Exploring inclusivity in fashion

Exploring inclusivity in fashion

As an industry that’s been built on exclusivity and a strict definition of “beauty”, fashion has often failed to represent real people. More often than not, it is the beauty cult of the young, slim, white model that prevails in our industry, leading to a perception of a lack of diversity in fashion as a whole. But, with social media and, therefore, greater connectedness between designers and consumers, new conversations are starting to happen, opening doors to greater inclusivity in fashion.


Fashion and mental health

The conversation around mental health in general has come to the forefront in the past decade, no more so than in the fashion industry. Fashion has long come under fire for the prevalence of eating disorders, especially amongst young models, but other issues are now starting to surface as well. The deaths of designers like Kate Space and Alexander McQueen have sparked discussion surrounding the pressures the industry and the toll it takes on creatives, making these issues harder to ignore. But it’s not just the big names feeling the strain. Suicide rates and cases of addiction are on the rise in fashion students and young creatives as well, and mental health awareness within the industry is on the rise.

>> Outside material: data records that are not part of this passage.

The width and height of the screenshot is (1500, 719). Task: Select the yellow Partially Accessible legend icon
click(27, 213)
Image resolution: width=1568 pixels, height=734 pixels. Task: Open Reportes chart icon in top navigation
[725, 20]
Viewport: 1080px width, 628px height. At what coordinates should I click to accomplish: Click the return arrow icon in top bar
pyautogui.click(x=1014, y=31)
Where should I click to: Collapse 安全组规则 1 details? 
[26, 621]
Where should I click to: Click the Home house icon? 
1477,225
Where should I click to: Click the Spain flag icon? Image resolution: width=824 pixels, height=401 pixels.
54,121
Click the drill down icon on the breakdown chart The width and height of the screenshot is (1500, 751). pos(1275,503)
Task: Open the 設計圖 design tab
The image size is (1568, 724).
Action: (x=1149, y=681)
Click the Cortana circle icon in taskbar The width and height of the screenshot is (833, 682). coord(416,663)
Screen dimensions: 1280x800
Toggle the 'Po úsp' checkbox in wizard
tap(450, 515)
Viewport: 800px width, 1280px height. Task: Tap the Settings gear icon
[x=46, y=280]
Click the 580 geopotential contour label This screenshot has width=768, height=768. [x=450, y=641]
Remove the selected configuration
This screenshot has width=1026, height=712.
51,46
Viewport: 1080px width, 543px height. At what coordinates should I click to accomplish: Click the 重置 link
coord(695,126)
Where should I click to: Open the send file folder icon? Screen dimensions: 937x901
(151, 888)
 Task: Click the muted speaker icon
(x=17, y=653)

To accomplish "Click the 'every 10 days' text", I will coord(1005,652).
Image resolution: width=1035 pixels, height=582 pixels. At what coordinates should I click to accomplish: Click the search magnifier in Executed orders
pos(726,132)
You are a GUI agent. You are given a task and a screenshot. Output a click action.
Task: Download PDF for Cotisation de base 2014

Racial diversity in fashion

The conversation surrounding race is perhaps one of the most contentious in the fashion industry, and it’s something that’s discussed regularly. Historically, a lack of diversity in both fashion magazines and models has led to a sense of exclusion amongst a majority of women, who do not fit into the perpetuated stereotypes. However, as cultural movements like Black Lives Matter continue to be relevant, fashion is following suit where conversation and action are concerned. And, whilst a more diverse line-up of catwalk models is proving a visible shift in attitude, the changes in the industry go behind the scenes too. 2018 saw streetwear designer Virgil Abloh become the first black artistic director of catwalk giant Louis Vuitton and athleisure and high street brands are expanding their collections to include modest fashion for Muslim women. 


Age and diversity in fashion

After being released from her contract as brand ambassador for Lancôme at age 43 for being “too old”, Isabella Rossellini reclaimed her status in 2018, aged 65. And, with the Elastic Generation being fashion and beauty’s biggest spenders right now, it only makes sense that older women should be seen representing their off-runway counterparts in the industry. Naomi Campbell, who has long been known for her advocacy for diversity and female empowerment, is understandably front and centre of this conversation. The model, activist and BFC Fashion Icon closed the show at Saint Laurent’s Paris Fashion Week Show last season, an honour not usually reserved for those with 49 years under their belts.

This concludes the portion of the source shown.